It announced the firing of 1,000 employees, it reported a shortfall of 19 cents on its anticipated earnings per share, and it revealed in a Securities and Exchange Commission filing that it is mired in a financing crisis.

In the b-to-b marketing world, speculation is circulating about what role, if any, MarchFirst's distinctive yet controversial branding campaign has played in the company's woes. The television spots of the reportedly $30 million campaign, which was created by McKinney & Silver, an agency owned by MarchFirst, show the reaction of people to remarkable firsts-the first man on the moon, the first cubist exhibition, the first miniskirt.

Mark Jarvis, senior VP-marketing of Oracle Corp. and among MarchFirst's target market, criticized the ads. "The average reader of the ads doesn't get anything from them other than bewilderment," he said. "That's a lot of money to spend on confusion."

Indeed, the love-it-or-hate-it campaign may violate the first rule of advertising: Do no harm. The ads also raise the question: Can an ad campaign kill a company?

"The worst that can normally happen is that people just ignore it; they generally don't get mad at advertising," said Al Ries, chairman of branding consultancy Ries & Ries Inc.

But he acknowledged that ads by a company such as MarchFirst, which in addition to IT and business consulting creates marketing programs, can be more damaging-in part because marketing executives are a key target. "I think this is a special circumstance," Ries said. "Maybe the advertising has contributed to their problem. Their ads are their credentials."

MarchFirst's global branding manager Adam Dettman was aware of the importance of the ads as a showcase for the company's skills. "They needed to be great," he said. "They needed to be breakthrough. I definitely think we broke through."

While benchmarked awareness metrics aren't available yet, Dettman said one key goal of the campaign, attracting recruits, was met. Résumés increased from 2,500 in March to 11,000 in July, a jump Dettman attributed to the campaign, which broke in June. That performance, however, seems to be a moot point for a company that recently fired 1,000 employees.

On the plus side, MarchFirst has described its problems as having too many clients-in particular, too many small ones-so advertising hasn't hurt it there. In fact, the company notched a handful of new business wins lately, including projects for AT&T Corp. and FedEx Corp.

And the ad did receive favorable reviews. In particular, this magazine's Chasers column, written by an advertising creative director, lauded the inventive ads even though they broke many advertising rules.
┄┄┄┄┄┄
# WHAT IS REQUIRED
Render this sentence from the article on MarchFirst's branding campaign into Spanish: "Indeed, the love-it-or-hate-it campaign may violate the first rule of advertising: Do no harm."

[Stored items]
┄┄┄┄┄┄
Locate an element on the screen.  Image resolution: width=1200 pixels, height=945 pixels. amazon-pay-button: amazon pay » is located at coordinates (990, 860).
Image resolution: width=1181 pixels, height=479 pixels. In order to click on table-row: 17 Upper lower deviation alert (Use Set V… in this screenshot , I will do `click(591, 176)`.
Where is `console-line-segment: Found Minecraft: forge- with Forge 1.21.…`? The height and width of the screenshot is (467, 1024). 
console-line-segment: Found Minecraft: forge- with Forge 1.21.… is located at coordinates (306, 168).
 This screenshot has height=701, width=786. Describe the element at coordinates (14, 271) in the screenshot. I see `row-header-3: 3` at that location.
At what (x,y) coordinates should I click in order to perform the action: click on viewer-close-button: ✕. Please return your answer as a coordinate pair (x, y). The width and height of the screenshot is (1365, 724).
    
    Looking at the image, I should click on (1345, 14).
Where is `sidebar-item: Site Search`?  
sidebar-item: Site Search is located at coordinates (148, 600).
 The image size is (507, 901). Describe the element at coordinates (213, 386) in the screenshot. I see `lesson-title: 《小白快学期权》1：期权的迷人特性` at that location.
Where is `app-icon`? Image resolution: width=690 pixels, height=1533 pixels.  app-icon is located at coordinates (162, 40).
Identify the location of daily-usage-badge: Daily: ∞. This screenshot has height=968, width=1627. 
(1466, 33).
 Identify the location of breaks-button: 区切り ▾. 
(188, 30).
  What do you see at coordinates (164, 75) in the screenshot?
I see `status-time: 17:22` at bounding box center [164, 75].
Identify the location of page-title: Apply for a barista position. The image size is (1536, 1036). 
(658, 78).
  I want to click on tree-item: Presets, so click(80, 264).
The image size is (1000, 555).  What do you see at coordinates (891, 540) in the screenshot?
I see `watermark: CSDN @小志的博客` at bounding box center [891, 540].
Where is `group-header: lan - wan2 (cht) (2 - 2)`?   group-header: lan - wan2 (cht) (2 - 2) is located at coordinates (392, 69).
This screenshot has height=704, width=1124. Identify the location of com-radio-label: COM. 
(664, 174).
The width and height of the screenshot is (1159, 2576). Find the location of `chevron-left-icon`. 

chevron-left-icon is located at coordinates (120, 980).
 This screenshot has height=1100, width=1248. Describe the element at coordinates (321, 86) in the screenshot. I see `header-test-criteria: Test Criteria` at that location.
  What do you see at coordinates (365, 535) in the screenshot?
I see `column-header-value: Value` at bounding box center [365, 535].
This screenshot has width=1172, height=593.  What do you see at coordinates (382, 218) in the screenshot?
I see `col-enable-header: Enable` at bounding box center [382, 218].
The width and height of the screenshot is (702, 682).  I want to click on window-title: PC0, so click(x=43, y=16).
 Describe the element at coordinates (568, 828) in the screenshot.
┄┄┄┄┄┄
# PROBLEM SOLUTION
De hecho, la campaña, que se ama o se odia, podría violar la primera regla de la publicidad: no hacer daño.